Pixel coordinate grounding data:
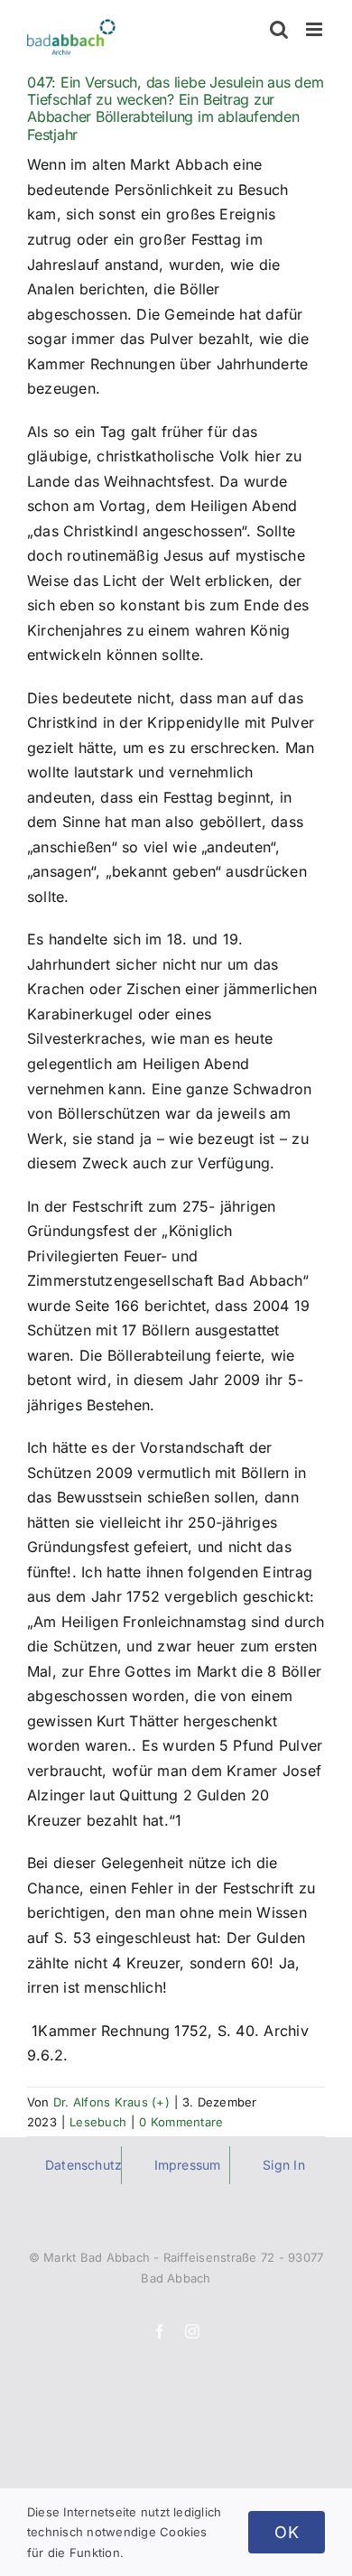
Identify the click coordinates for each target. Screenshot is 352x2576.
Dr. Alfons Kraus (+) (111, 2102)
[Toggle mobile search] (279, 29)
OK (286, 2532)
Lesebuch (97, 2122)
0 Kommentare (181, 2122)
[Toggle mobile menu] (315, 29)
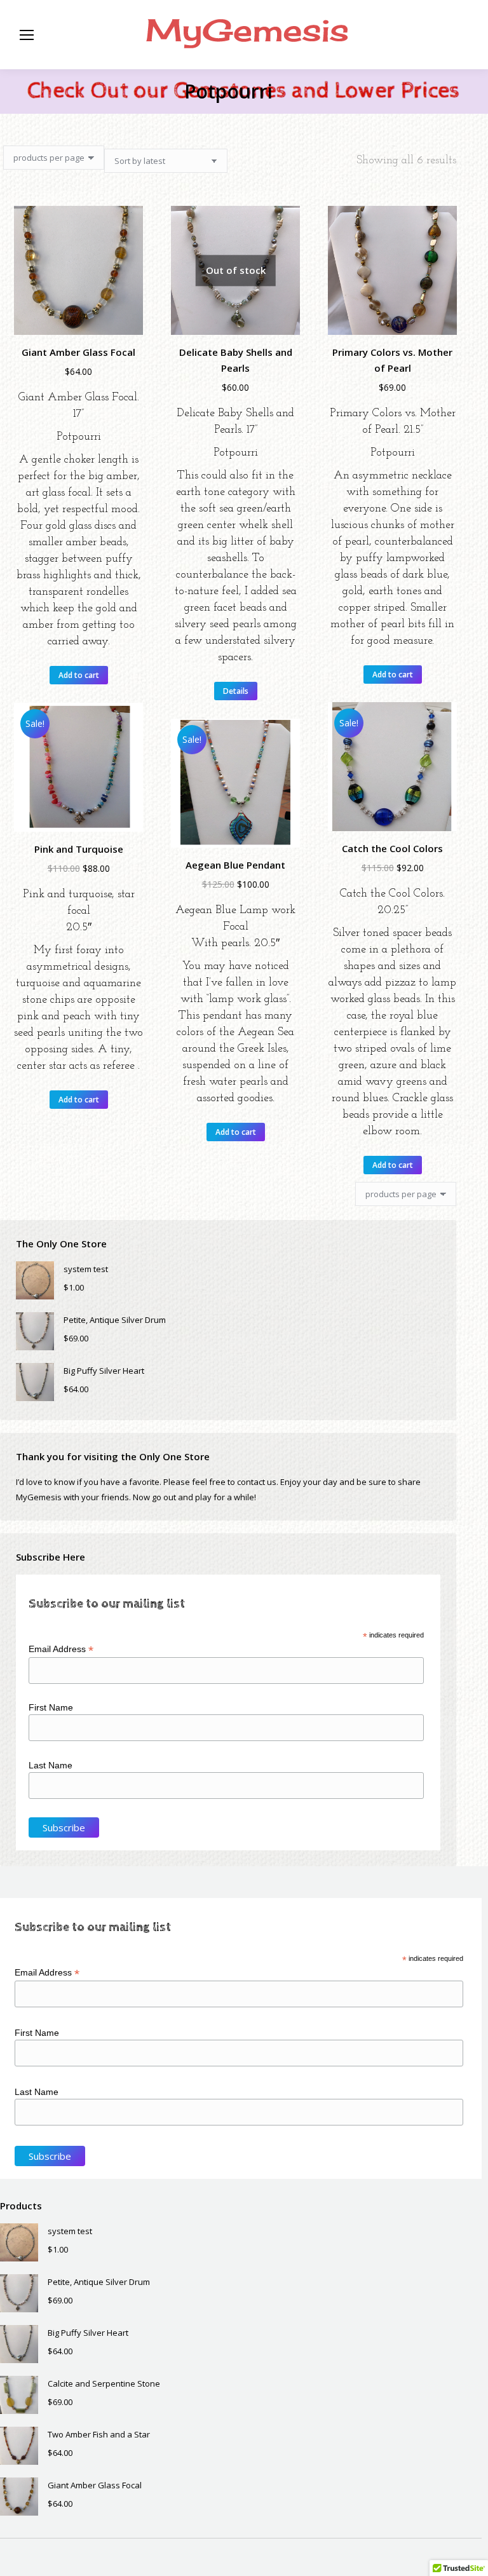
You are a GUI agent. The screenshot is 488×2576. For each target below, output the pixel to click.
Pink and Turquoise (78, 849)
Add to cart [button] (78, 675)
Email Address (61, 1649)
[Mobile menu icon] (26, 35)
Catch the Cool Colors (392, 848)
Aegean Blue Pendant (235, 864)
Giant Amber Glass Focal (78, 352)
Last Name (50, 1765)
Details (235, 691)
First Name (51, 1707)
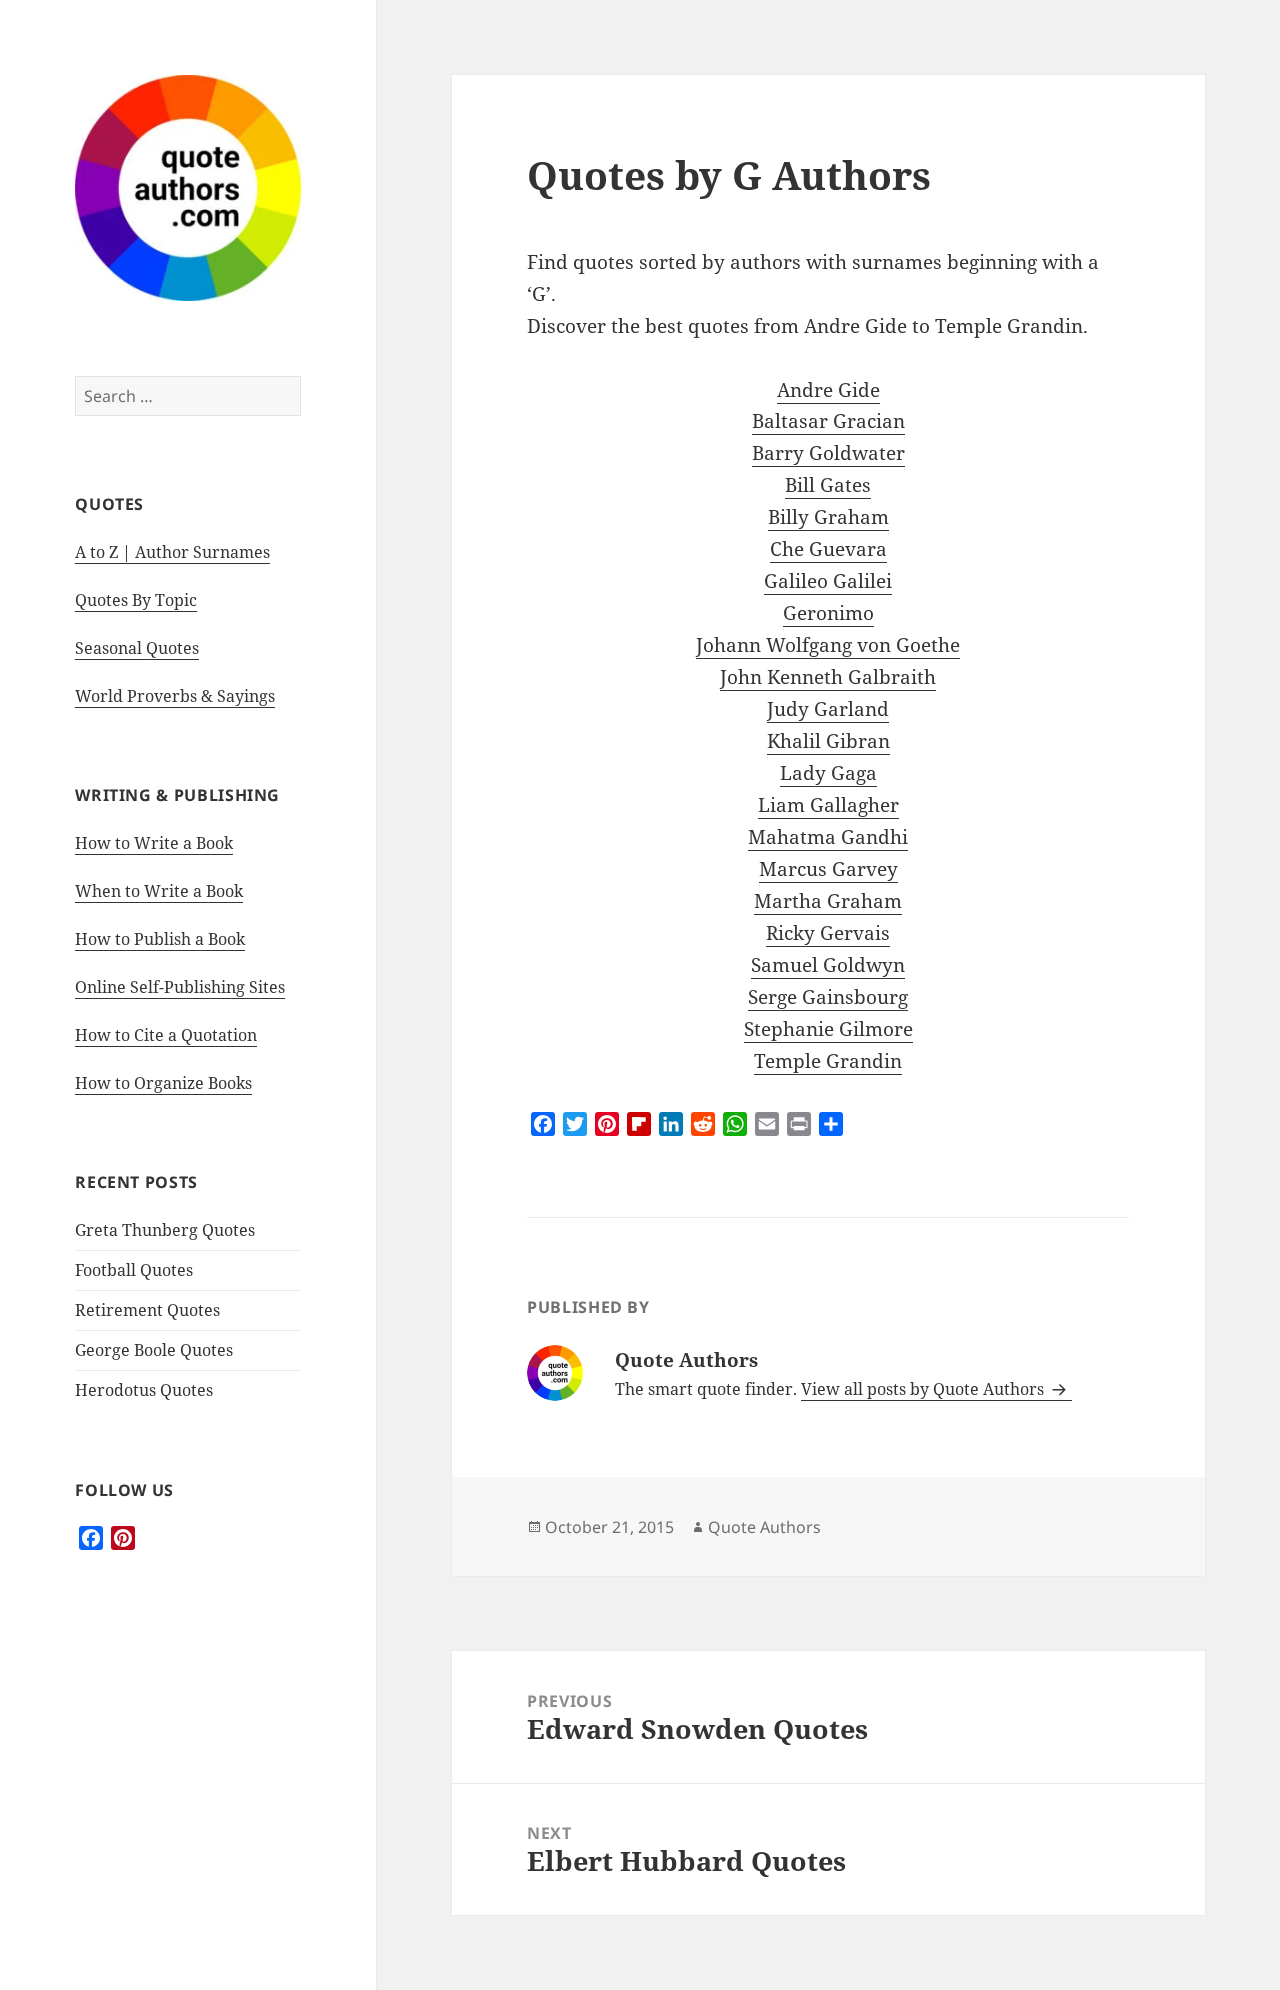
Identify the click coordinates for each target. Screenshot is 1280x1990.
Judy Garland (828, 709)
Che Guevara (828, 549)
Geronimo (828, 613)
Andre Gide (828, 390)
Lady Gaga (828, 773)
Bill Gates (828, 485)
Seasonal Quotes (137, 648)
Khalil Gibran (828, 741)
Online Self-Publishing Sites (180, 987)
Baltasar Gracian (828, 421)
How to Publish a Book (160, 939)
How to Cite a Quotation (166, 1035)
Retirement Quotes (147, 1310)
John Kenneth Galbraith (828, 677)
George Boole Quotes (154, 1350)
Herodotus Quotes (144, 1390)
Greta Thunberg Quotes (165, 1230)
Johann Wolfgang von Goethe (828, 645)
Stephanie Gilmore (828, 1029)
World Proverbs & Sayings (175, 696)
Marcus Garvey (828, 869)
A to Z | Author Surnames (172, 552)
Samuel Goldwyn (828, 965)
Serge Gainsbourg (828, 997)
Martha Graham (828, 901)
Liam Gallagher (828, 805)
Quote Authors (764, 1527)
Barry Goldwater (828, 453)
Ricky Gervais (828, 933)
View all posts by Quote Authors (924, 1389)
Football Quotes (134, 1270)
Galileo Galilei (828, 581)
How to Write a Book (154, 843)
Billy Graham (828, 517)
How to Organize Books (163, 1083)
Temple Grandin (828, 1061)
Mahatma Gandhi (828, 837)
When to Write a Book (159, 891)
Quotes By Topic (136, 600)
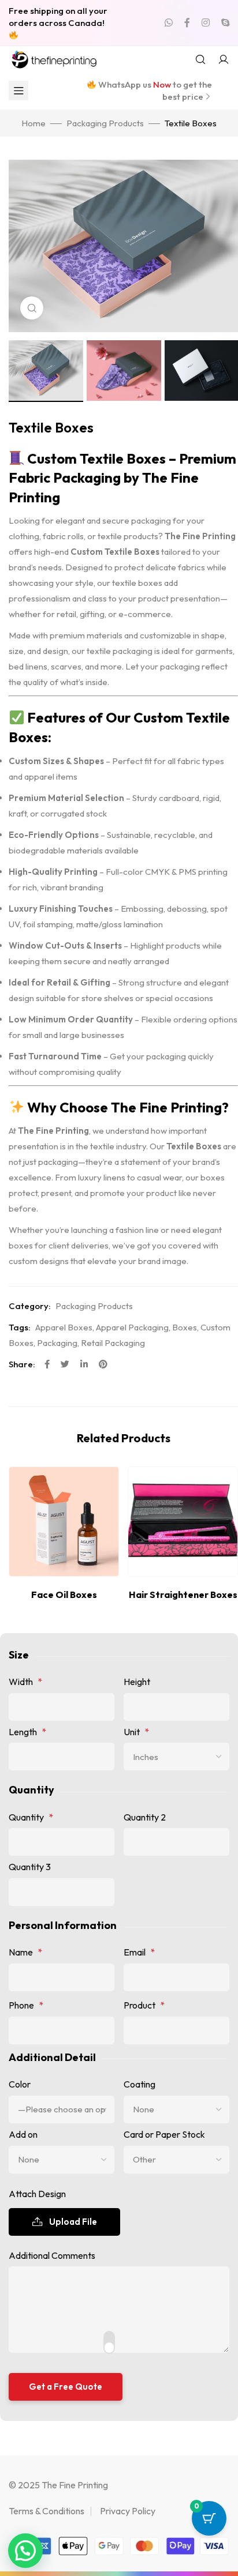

### EXERCISE INSTRUCTIONS
Every line above that includes the word "click" should be listed.

### WRITTEN REPLY
Identify the click coordinates for each target. Screenshot is 352x2576.
You are a GUI agent. The screenshot is 488×2576. For each target below, output the pixel to click.
Identify the click coordinates for each target. Screenshot is 1280x1990.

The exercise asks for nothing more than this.